There was a black lesion the size of a pencil eraser on his heel. He learned the lesion was positive for melanoma when he had it removed in Thunder Bay, but the margins around it were clear, even after surgeons later made a second, larger incision. It looked like his cancer hadn’t spread.

Doctors told him he was free to return in the fall to Worcester State University in Massachusetts, where he played for the hockey team and studied business. It was only when Evan developed debilitating headaches that it became clear aggressive melanoma had spread to his skull.

Despite his devastating prognosis, “Evan was so positive through everything,” Mr. Armit said.

Ms. Armit added, “He didn’t complain once.
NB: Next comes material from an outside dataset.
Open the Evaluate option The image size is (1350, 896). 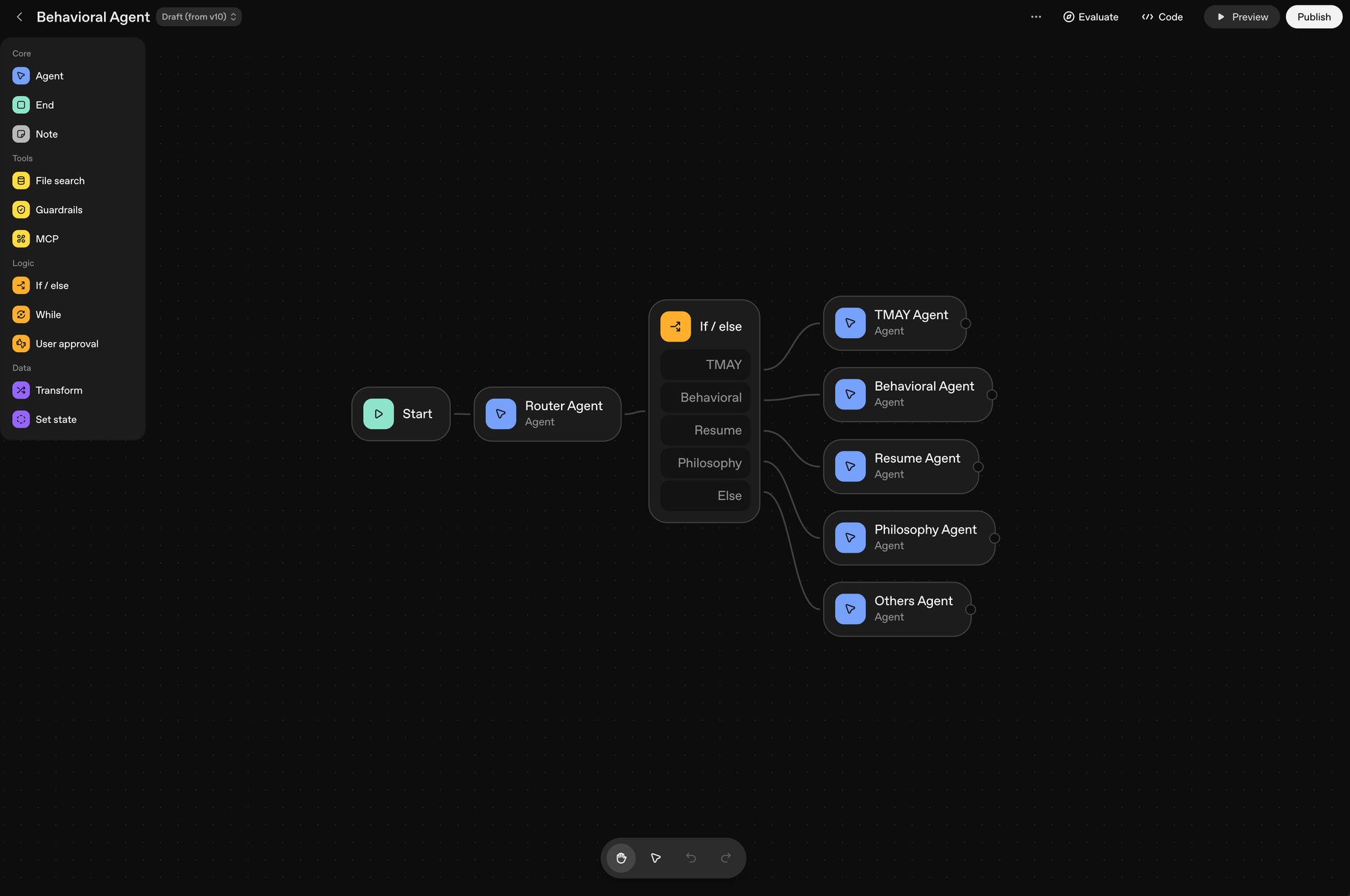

Some of his treatments were so horrific, and we never heard him complain.”

Evan’s stoicism and positivity in the face of death was in keeping with how he lived. His eulogy, a copy of which his family shared with The Globe, was bursting with tales of his prowess at sports, his love of the water and of fishing, his work ethic at jobs from McDonald’s to concrete-truck driving, and his kindness to everyone around him, including his younger sister, whom he spoke with every day.

“He was just comfortable around everyone,” Ms. Armit said. “He would be the one at the party holding the baby, or he would be talking to the elderly parents in the corner for an hour, or he would be the first one on the dance floor.”